Enfin, Frontier prévoit une série d’expériences scientifiques ambitieuses : étude des geysers d’Eeloo, analyse de la composition du sous-sol, observation du rayonnement cosmique et, surtout, tests de survie prolongée des snacks en environnement cryogénique. Si ces derniers restent comestibles après cinq ans, ils seront déclarés “aliment officiel des futurs colons”.
Le futur givré de l’humanité kerbale
Frontier n’est pas seulement un projet scientifique : c’est un symbole. Pour le KSC, c’est la preuve que même un petit peuple vert à tendance pyromane peut rêver grand. C’est aussi une vitrine technologique pour tout le programme Kolaris — une démonstration de force, d’ingéniosité et de résistance au gel. Les planificateurs le disent sans détour : “Si on peut survivre à Eeloo, on peut survivre n’importe où.”
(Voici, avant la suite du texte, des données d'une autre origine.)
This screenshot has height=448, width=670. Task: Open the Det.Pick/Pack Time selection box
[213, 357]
L’étape finale du programme, prévue pour une date très optimiste (année 24 du calendrier KSC, à condition que tout tienne jusqu’à là), consiste à établir la base Frontier Prime LV-426, une colonie semi-autonome avec modules d’habitation, laboratoire, zone d’extraction et… salle de ping-pong (idée insistante de Zeb, “pour l’équilibre psychologique des équipages”). Cette base deviendra un avant-poste stratégique pour toutes les missions interstellaires futures. Certains ingénieurs parlent déjà de tester à Eeloo des moteurs expérimentaux à fusion, d’autres de construire un télescope géant. D’autres encore, plus réalistes, préparent juste des radiateurs de secours.
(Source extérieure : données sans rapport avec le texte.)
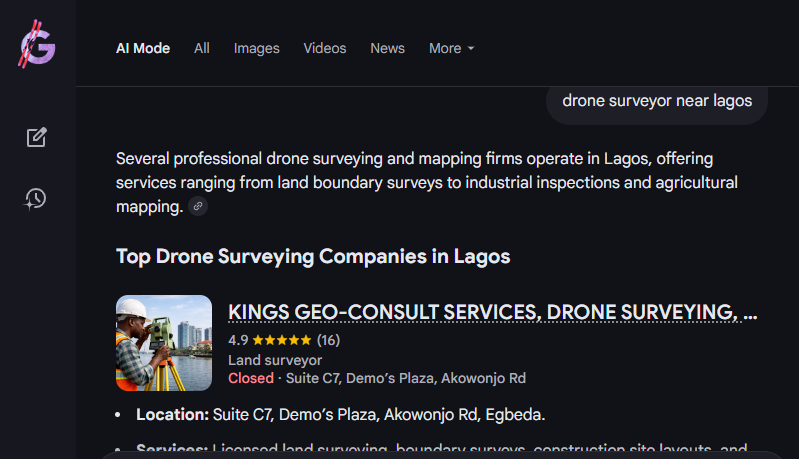Start a new search with the compose icon
Screen dimensions: 799x459
tap(37, 138)
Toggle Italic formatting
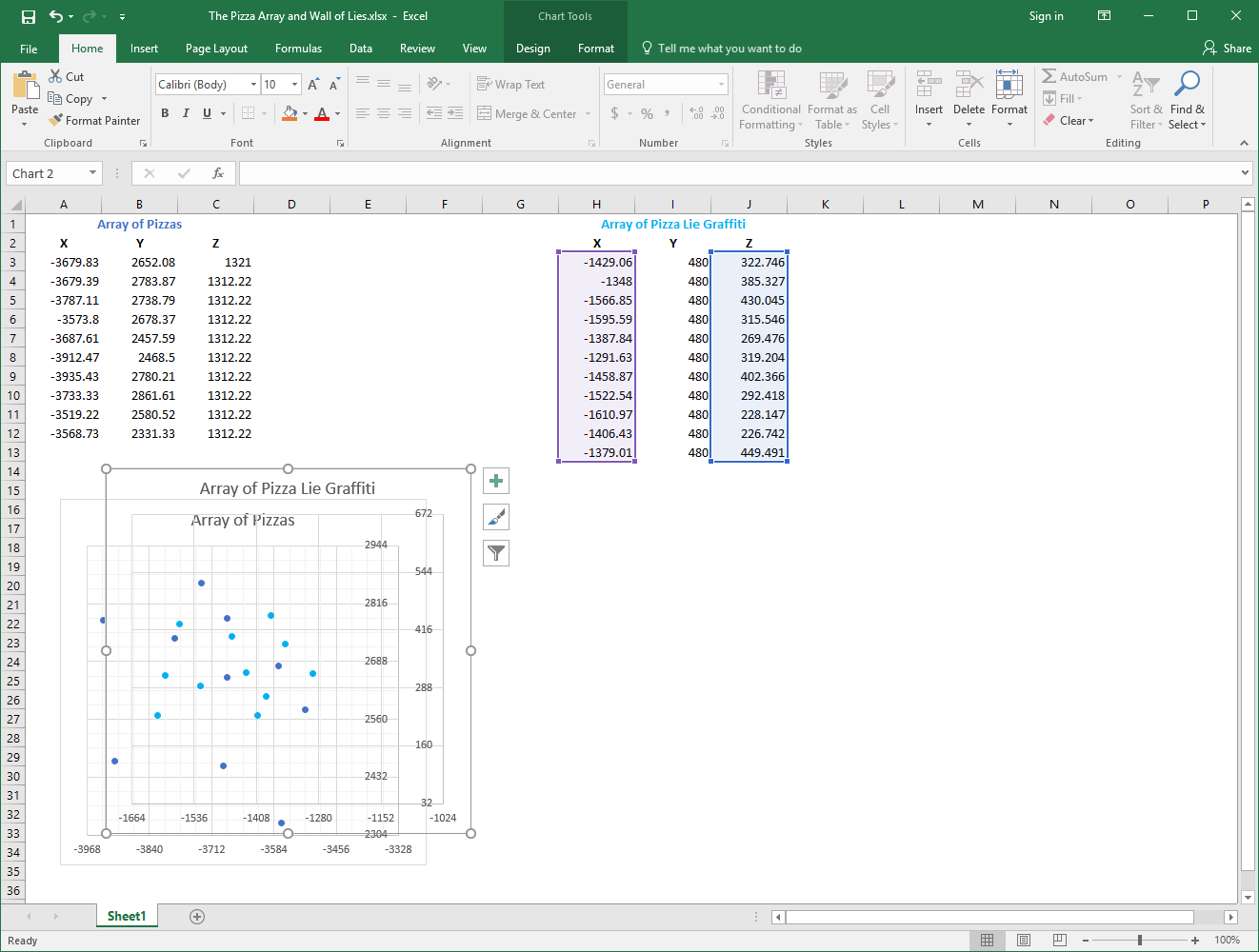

Mais au-delà de la technologie, Frontier incarne l’esprit même du Kerbal : faire l’impossible, juste pour voir si ça explose. L’équipe de communication du KSC a d’ailleurs déjà préparé le slogan officiel du projet : “Frontier : plus froid que vos ex, plus loin que vos rêves.”
Les défis seront énormes : la logistique, les coûts, la durée du voyage, les risques liés au rayonnement cosmique et à la dépression du moral. Pourtant, malgré tout cela, chaque jour au KSC, quelqu’un ajoute une brique au rêve. Les maquettes s’empilent, les schémas se multiplient, et le simulateur de trajectoire tourne sans répit. Parfois, quand la nuit tombe sur le centre spatial et que les projecteurs éclairent les fusées à moitié assemblées, on entend encore Gene murmurer : “Eeloo… ce sera notre empreinte sur le froid éternel.” Et quelque part, très loin dans le noir, Eeloo tourne lentement, indifférente, attendant ses visiteurs verts avec la patience glacée d’un monde sans bruit. Un jour, ils viendront. Ils amèneront leurs fusées, leurs rires, leurs erreurs spectaculaires. Et quand le premier Kerbal posera le pied sur cette surface blanche et dira “Brrr… c’est frisquet !”, l’univers entier saura que Frontier vient de commencer.
Car au fond, ce programme n’est pas qu’une histoire de science, ni même d’exploration. C’est une histoire d’acharnement, d’optimisme givré et de passion pour l’inconnu. Frontier, c’est le rêve gelé des Kerbals — un rêve qu’ils poursuivront, même si leurs chaussettes gèlent avant leur carburant.